2. Log data is incremented to the lake

  • Implement HDFSStreamingSource and ReaderOperator, incremental synchronization of ODS data files, and by writing ODS partition index information, reduce the list requests to HDFS;
  • Supports transform SQL configuration, allowing users to customize logic transformation, including but not limited to dimension table JOIN, user-defined UDF, and streaming by field.
  • Implement Flink on Hudi Append mode, greatly improve the data write rate without merging.

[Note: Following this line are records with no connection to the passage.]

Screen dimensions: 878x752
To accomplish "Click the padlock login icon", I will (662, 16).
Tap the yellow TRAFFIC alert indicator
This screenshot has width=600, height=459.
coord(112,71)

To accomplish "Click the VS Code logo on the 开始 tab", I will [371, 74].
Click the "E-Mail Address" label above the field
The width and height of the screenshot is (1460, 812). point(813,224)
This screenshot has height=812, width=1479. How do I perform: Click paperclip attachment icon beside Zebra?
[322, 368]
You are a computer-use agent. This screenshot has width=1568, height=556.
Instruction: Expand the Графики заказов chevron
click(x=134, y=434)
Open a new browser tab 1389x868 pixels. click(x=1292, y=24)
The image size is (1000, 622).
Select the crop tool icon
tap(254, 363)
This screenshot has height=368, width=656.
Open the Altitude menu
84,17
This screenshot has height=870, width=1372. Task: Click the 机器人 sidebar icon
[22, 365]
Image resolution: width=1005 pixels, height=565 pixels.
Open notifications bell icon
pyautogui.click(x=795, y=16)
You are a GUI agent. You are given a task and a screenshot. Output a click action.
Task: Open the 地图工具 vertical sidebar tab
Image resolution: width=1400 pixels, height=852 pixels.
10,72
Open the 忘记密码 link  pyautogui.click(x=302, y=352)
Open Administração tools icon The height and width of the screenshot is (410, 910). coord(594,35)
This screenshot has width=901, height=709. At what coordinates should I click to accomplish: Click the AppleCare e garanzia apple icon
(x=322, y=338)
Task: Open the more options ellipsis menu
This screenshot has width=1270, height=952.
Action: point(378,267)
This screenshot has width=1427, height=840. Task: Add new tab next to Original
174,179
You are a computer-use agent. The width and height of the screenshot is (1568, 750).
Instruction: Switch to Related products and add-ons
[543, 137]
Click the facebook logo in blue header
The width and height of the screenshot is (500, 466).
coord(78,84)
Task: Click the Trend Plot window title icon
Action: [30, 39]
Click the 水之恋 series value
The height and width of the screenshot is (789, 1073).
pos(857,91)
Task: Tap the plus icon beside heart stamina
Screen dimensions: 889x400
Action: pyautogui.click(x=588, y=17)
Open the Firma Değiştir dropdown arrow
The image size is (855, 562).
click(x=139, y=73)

V. Incremental revenue of data lake platform

  • The time efficiency of data synchronization is greatly improved by Flink incremental synchronization, and the partition ready time is advanced from 2:00~5:00 to 00:30 minutes.
  • The storage engine uses Hudi to provide multiple query methods based on COW and MOR, so that users can select appropriate query methods based on their own application scenarios instead of waiting for partitioning archiving.
  • An automatic HUDi-based Compaction allows users to query Hive as if it were a snapshot of MySQL instead of a T+1 Binlog merge.
  • This saves resources. You only need to execute the stream tasks that need to be queried repeatedly once, saving about 18000 cores.

6. Community contribution

The above optimization has been incorporated into Hudi community, and STATION B will further strengthen Hudi construction and grow together with the community in the future.

Partial core PR

Issues.apache.org/jira/projec…

Issues.apache.org/jira/projec…

Issues.apache.org/jira/projec…

Issues.apache.org/jira/projec…

Issues.apache.org/jira/projec…

Issues.apache.org/jira/projec…

Issues.apache.org/jira/projec…

Vii. Future development and thinking

  • The platform supports streaming and batch integration, unified real-time and offline logic;
  • Promote the quantification of data warehouse increase, and achieve the whole process of Hudi ODS -> Flink -> Hudi DW -> Flink -> Hudi ADS;
  • The Clustering of Hudi is supported on Flink, which reflects Hudi’s advantages in data organization and explores the performance of z-Order and other accelerated multidimensional queries.
  • Inline clustering is supported.

The original link

This article is the original content of Aliyun and shall not be reproduced without permission.